▸ Task to complete: The full set of entries below must be returned exactly as shown.

'''

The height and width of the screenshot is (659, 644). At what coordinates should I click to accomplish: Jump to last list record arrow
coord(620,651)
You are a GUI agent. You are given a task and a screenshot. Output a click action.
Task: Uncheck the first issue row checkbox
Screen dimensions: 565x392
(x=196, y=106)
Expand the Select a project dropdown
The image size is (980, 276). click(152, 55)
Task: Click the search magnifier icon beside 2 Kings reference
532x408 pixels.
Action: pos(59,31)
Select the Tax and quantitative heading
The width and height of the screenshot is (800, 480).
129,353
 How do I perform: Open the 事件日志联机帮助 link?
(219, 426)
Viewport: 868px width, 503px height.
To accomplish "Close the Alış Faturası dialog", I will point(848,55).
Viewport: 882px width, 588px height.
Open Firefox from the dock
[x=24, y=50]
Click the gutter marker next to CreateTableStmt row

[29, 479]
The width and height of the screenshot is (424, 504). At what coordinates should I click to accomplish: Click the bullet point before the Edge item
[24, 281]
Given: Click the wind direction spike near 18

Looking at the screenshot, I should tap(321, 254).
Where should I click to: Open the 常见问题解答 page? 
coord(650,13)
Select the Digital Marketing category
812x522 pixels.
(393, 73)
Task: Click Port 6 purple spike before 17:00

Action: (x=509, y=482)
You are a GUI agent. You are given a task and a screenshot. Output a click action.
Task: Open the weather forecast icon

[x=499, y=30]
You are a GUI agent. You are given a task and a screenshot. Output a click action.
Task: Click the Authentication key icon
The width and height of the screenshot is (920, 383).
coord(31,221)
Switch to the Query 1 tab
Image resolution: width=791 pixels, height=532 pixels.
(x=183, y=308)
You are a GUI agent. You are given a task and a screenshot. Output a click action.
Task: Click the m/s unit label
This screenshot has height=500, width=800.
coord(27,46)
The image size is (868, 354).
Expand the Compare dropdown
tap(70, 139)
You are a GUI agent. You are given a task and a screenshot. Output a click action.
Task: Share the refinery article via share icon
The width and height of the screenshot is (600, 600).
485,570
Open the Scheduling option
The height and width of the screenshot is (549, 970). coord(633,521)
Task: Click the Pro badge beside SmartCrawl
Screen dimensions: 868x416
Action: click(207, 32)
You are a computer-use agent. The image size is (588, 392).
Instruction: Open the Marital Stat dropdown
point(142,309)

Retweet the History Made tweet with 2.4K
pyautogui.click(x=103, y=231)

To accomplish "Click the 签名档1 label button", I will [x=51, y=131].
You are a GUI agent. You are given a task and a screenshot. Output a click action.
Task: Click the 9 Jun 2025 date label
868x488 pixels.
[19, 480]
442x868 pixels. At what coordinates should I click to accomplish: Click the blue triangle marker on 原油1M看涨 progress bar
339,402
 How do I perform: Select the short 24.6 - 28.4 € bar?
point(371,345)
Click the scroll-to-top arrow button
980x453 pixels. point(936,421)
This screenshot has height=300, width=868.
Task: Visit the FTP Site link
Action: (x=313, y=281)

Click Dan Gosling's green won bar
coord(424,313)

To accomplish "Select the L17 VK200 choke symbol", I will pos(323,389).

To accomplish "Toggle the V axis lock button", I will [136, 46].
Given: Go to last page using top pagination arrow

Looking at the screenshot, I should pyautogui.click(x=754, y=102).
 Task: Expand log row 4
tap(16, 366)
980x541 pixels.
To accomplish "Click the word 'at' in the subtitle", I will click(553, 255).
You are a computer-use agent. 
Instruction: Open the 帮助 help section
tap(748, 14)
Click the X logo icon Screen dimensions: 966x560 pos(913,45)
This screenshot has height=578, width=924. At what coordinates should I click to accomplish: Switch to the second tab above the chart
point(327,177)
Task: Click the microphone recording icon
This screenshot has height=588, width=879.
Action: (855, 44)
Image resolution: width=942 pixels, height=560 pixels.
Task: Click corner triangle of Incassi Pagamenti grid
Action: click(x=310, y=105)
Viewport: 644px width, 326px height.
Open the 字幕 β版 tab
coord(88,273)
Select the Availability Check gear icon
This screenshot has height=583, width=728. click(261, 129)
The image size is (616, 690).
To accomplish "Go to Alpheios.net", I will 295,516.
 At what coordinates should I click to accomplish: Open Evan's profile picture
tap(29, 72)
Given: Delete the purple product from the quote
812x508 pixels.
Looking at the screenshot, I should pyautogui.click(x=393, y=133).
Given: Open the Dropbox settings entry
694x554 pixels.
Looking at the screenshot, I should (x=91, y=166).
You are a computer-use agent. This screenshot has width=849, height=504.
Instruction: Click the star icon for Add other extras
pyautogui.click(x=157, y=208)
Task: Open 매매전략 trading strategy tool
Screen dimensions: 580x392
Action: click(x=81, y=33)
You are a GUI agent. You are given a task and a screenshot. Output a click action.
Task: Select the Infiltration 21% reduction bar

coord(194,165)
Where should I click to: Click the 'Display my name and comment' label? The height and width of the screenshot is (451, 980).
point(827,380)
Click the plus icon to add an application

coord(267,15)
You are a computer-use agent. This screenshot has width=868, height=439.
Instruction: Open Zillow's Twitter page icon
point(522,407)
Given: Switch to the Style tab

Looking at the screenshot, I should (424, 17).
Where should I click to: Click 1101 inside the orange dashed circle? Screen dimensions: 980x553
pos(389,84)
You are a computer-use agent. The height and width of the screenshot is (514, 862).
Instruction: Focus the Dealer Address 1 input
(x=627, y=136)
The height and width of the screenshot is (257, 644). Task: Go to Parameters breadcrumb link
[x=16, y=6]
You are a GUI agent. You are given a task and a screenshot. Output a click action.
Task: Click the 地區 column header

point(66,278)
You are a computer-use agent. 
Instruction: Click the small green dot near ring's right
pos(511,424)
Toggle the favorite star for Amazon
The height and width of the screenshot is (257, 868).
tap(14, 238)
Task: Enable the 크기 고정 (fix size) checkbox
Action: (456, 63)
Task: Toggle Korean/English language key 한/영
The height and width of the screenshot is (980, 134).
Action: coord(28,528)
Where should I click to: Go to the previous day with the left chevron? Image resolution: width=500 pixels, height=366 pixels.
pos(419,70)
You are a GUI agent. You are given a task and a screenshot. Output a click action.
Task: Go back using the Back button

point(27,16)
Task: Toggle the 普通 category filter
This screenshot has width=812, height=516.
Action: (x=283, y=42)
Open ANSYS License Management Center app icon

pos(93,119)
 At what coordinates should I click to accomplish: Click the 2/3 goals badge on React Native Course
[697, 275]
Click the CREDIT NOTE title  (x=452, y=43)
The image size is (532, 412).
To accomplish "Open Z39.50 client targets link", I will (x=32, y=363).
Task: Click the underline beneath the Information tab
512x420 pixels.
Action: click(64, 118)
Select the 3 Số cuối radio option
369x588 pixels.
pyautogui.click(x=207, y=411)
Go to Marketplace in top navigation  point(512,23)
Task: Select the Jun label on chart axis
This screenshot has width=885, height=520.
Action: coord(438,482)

'''

▸ Response to this exercise:
The height and width of the screenshot is (659, 644). At what coordinates should I click to accomplish: Jump to last list record arrow
coord(620,651)
You are a GUI agent. You are given a task and a screenshot. Output a click action.
Task: Uncheck the first issue row checkbox
Screen dimensions: 565x392
(x=196, y=106)
Expand the Select a project dropdown
The image size is (980, 276). click(152, 55)
Task: Click the search magnifier icon beside 2 Kings reference
532x408 pixels.
Action: pos(59,31)
Select the Tax and quantitative heading
The width and height of the screenshot is (800, 480).
129,353
 How do I perform: Open the 事件日志联机帮助 link?
(219, 426)
Viewport: 868px width, 503px height.
To accomplish "Close the Alış Faturası dialog", I will point(848,55).
Viewport: 882px width, 588px height.
Open Firefox from the dock
[x=24, y=50]
Click the gutter marker next to CreateTableStmt row

[29, 479]
The width and height of the screenshot is (424, 504). At what coordinates should I click to accomplish: Click the bullet point before the Edge item
[24, 281]
Given: Click the wind direction spike near 18

Looking at the screenshot, I should tap(321, 254).
Where should I click to: Open the 常见问题解答 page? 
coord(650,13)
Select the Digital Marketing category
812x522 pixels.
(393, 73)
Task: Click Port 6 purple spike before 17:00

Action: (x=509, y=482)
You are a GUI agent. You are given a task and a screenshot. Output a click action.
Task: Open the weather forecast icon

[x=499, y=30]
You are a GUI agent. You are given a task and a screenshot. Output a click action.
Task: Click the Authentication key icon
The width and height of the screenshot is (920, 383).
coord(31,221)
Switch to the Query 1 tab
Image resolution: width=791 pixels, height=532 pixels.
(x=183, y=308)
You are a GUI agent. You are given a task and a screenshot. Output a click action.
Task: Click the m/s unit label
This screenshot has height=500, width=800.
coord(27,46)
The image size is (868, 354).
Expand the Compare dropdown
tap(70, 139)
You are a GUI agent. You are given a task and a screenshot. Output a click action.
Task: Share the refinery article via share icon
The width and height of the screenshot is (600, 600).
485,570
Open the Scheduling option
The height and width of the screenshot is (549, 970). coord(633,521)
Task: Click the Pro badge beside SmartCrawl
Screen dimensions: 868x416
Action: click(207, 32)
You are a computer-use agent. The image size is (588, 392).
Instruction: Open the Marital Stat dropdown
point(142,309)

Retweet the History Made tweet with 2.4K
pyautogui.click(x=103, y=231)

To accomplish "Click the 签名档1 label button", I will [x=51, y=131].
You are a GUI agent. You are given a task and a screenshot. Output a click action.
Task: Click the 9 Jun 2025 date label
868x488 pixels.
[19, 480]
442x868 pixels. At what coordinates should I click to accomplish: Click the blue triangle marker on 原油1M看涨 progress bar
339,402
 How do I perform: Select the short 24.6 - 28.4 € bar?
point(371,345)
Click the scroll-to-top arrow button
980x453 pixels. point(936,421)
This screenshot has height=300, width=868.
Task: Visit the FTP Site link
Action: (x=313, y=281)

Click Dan Gosling's green won bar
coord(424,313)

To accomplish "Select the L17 VK200 choke symbol", I will pos(323,389).

To accomplish "Toggle the V axis lock button", I will [136, 46].
Given: Go to last page using top pagination arrow

Looking at the screenshot, I should pyautogui.click(x=754, y=102).
 Task: Expand log row 4
tap(16, 366)
980x541 pixels.
To accomplish "Click the word 'at' in the subtitle", I will click(553, 255).
You are a computer-use agent. 
Instruction: Open the 帮助 help section
tap(748, 14)
Click the X logo icon Screen dimensions: 966x560 pos(913,45)
This screenshot has height=578, width=924. At what coordinates should I click to accomplish: Switch to the second tab above the chart
point(327,177)
Task: Click the microphone recording icon
This screenshot has height=588, width=879.
Action: (855, 44)
Image resolution: width=942 pixels, height=560 pixels.
Task: Click corner triangle of Incassi Pagamenti grid
Action: click(x=310, y=105)
Viewport: 644px width, 326px height.
Open the 字幕 β版 tab
coord(88,273)
Select the Availability Check gear icon
This screenshot has height=583, width=728. click(261, 129)
The image size is (616, 690).
To accomplish "Go to Alpheios.net", I will 295,516.
 At what coordinates should I click to accomplish: Open Evan's profile picture
tap(29, 72)
Given: Delete the purple product from the quote
812x508 pixels.
Looking at the screenshot, I should pyautogui.click(x=393, y=133).
Given: Open the Dropbox settings entry
694x554 pixels.
Looking at the screenshot, I should (x=91, y=166).
You are a computer-use agent. This screenshot has width=849, height=504.
Instruction: Click the star icon for Add other extras
pyautogui.click(x=157, y=208)
Task: Open 매매전략 trading strategy tool
Screen dimensions: 580x392
Action: click(x=81, y=33)
You are a GUI agent. You are given a task and a screenshot. Output a click action.
Task: Select the Infiltration 21% reduction bar

coord(194,165)
Where should I click to: Click the 'Display my name and comment' label? The height and width of the screenshot is (451, 980).
point(827,380)
Click the plus icon to add an application

coord(267,15)
You are a computer-use agent. This screenshot has width=868, height=439.
Instruction: Open Zillow's Twitter page icon
point(522,407)
Given: Switch to the Style tab

Looking at the screenshot, I should (424, 17).
Where should I click to: Click 1101 inside the orange dashed circle? Screen dimensions: 980x553
pos(389,84)
You are a computer-use agent. The height and width of the screenshot is (514, 862).
Instruction: Focus the Dealer Address 1 input
(x=627, y=136)
The height and width of the screenshot is (257, 644). Task: Go to Parameters breadcrumb link
[x=16, y=6]
You are a GUI agent. You are given a task and a screenshot. Output a click action.
Task: Click the 地區 column header

point(66,278)
You are a computer-use agent. 
Instruction: Click the small green dot near ring's right
pos(511,424)
Toggle the favorite star for Amazon
The height and width of the screenshot is (257, 868).
tap(14, 238)
Task: Enable the 크기 고정 (fix size) checkbox
Action: (456, 63)
Task: Toggle Korean/English language key 한/영
The height and width of the screenshot is (980, 134).
Action: coord(28,528)
Where should I click to: Go to the previous day with the left chevron? Image resolution: width=500 pixels, height=366 pixels.
pos(419,70)
You are a GUI agent. You are given a task and a screenshot. Output a click action.
Task: Go back using the Back button

point(27,16)
Task: Toggle the 普通 category filter
This screenshot has width=812, height=516.
Action: (x=283, y=42)
Open ANSYS License Management Center app icon

pos(93,119)
 At what coordinates should I click to accomplish: Click the 2/3 goals badge on React Native Course
[697, 275]
Click the CREDIT NOTE title  (x=452, y=43)
The image size is (532, 412).
To accomplish "Open Z39.50 client targets link", I will (x=32, y=363).
Task: Click the underline beneath the Information tab
512x420 pixels.
Action: click(64, 118)
Select the 3 Số cuối radio option
369x588 pixels.
pyautogui.click(x=207, y=411)
Go to Marketplace in top navigation  point(512,23)
Task: Select the Jun label on chart axis
This screenshot has width=885, height=520.
Action: coord(438,482)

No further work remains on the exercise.